§ **Trecho da fonte**
Senhoras e senhores, moças e rapazes, demais leitores, que disco. Confesso que nunca duvidei da capacidade de pessoas com tamanho bom gosto para escolher o nome de sua banda. Mesmo que nos oito álbuns anteriores, uma boa média para um grupo com quinze anos de carreira, British Sea Power apenas tenha apresentado provas incontestáveis de sua capacidade, os sujeitos nunca fizeram um álbum tão redondo e perfeitinho como este belo Let the Dancers Inherit the Party, que chega agora até os nossos ouvidos, cansados de guerra. Composto sob a égide do Brexit, a partir da estranheza desses nossos tempos, da espetacularização da vida privada e tudo mais, temas cabeludos e complexos, o álbum consegue soar mais conciso e objetivo que os trabalhos pregressos. Surge então a hábil e afiadíssima formação de Pós-Punk inglês tardio, um primo de segundo grau de gente como Echo And The Bunnymen ou Joy Division, com características próprias em quantidade suficiente para escapar de qualquer comparação que sugira falta de identidade. O BSP é de alto nível.

A diferença está, de fato, nas canções. O grupo deixou de lado as letras excêntricas, apostou em mensagens mais diretas, aparou qualquer indício de chantillys instrumentais e viagens autoindulgentes e mergulhou fundo na sonoridade litorânea oitentista, como deve ser: gelada, triste, bela, cinzenta, como a praia deserta e chuvosa para onde todos vamos quando estamos macambúzios e sorumbáticos, não necessariamente nesta ordem. Se enganam, porém, aqueles que pensarem numa sucessão de canções impregnadas de bundamolice e tristezinha white people problems, tão típica do terceiro milênio: a coisa aqui é séria e as melodias, arranjos e virtuosismo nos instrumentos pulam aos ouvidos, como se estivessem loucos pra chamar sua atenção. Obedeça, você não tem escolha.

§ **Tarefa curta 1**
Traduza para o inglês a seguinte frase da resenha sobre o British Sea Power: "A diferença está, de fato, nas canções."
§ **Tarefa curta 2**
Retome a resenha sobre o álbum do British Sea Power logo após a última frase apresentada e dê continuidade ao texto.

§ **Dados fornecidos**
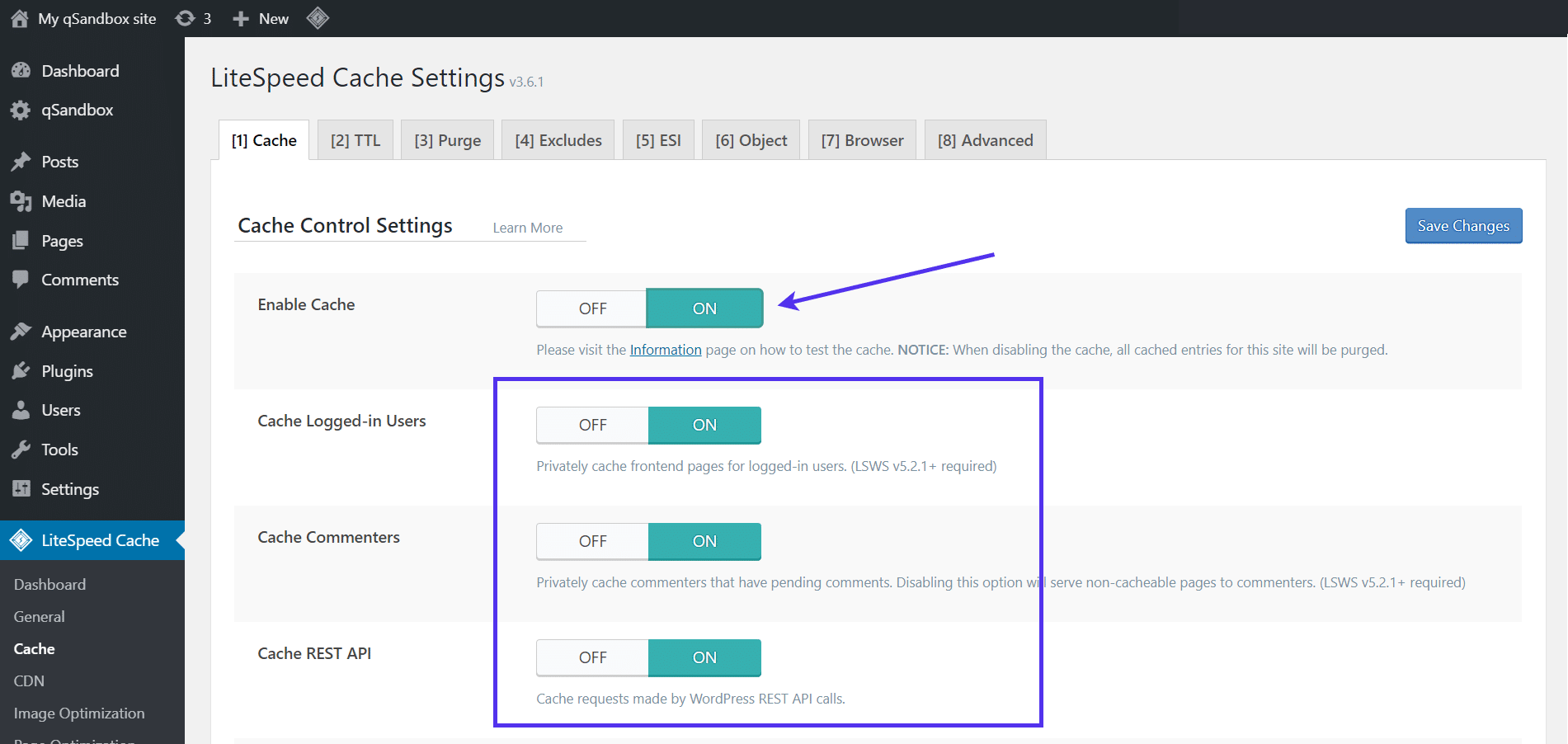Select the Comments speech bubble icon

==

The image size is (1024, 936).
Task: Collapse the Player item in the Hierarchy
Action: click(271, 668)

* * *

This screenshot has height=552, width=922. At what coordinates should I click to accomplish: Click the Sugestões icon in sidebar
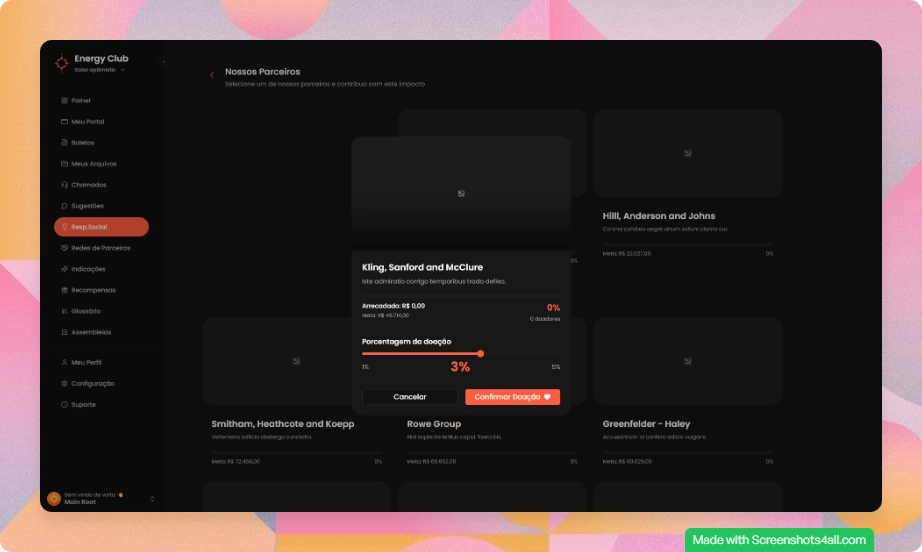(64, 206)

§ **Resposta escrita 1**
The difference lies, in fact, in the songs.

§ **Resposta escrita 2**
Algumas faixas dão aquela impressão tão boa de já existirem em nossas mentes, algo que passa longe da falta de criatividade, pelo contrário. É o caso do single luminoso Bad Bohemian, que lembra loucamente aquela bela canção que os Coelhos de Liverpool jamais gravaram ou que The Cure esqueceu numa gaveta qualquer. Harmonia, refrão, entrelaces de guitarras, tudo flui facilmente e transporta o ouvinte para aquela Inglaterra mitológica, oitentista, de lançamentos de bandas novas pelos selos Rough Trade e Mute, programas de John Peel e paradas independentes da NME, mas com um verniz inegavelmente moderno e atual. É difícil de explicar, mas a audição da música certamente te levará para lá também. Outra canção que tem poderes de deslocamento no tempo/espaço é a ótima International Space Station, que soa como uma canção de The Killers deveria sempre soar: vibrante, sincera, com teclados conversando animadamente – sem se sobrepor – com guitarras e tudo mais.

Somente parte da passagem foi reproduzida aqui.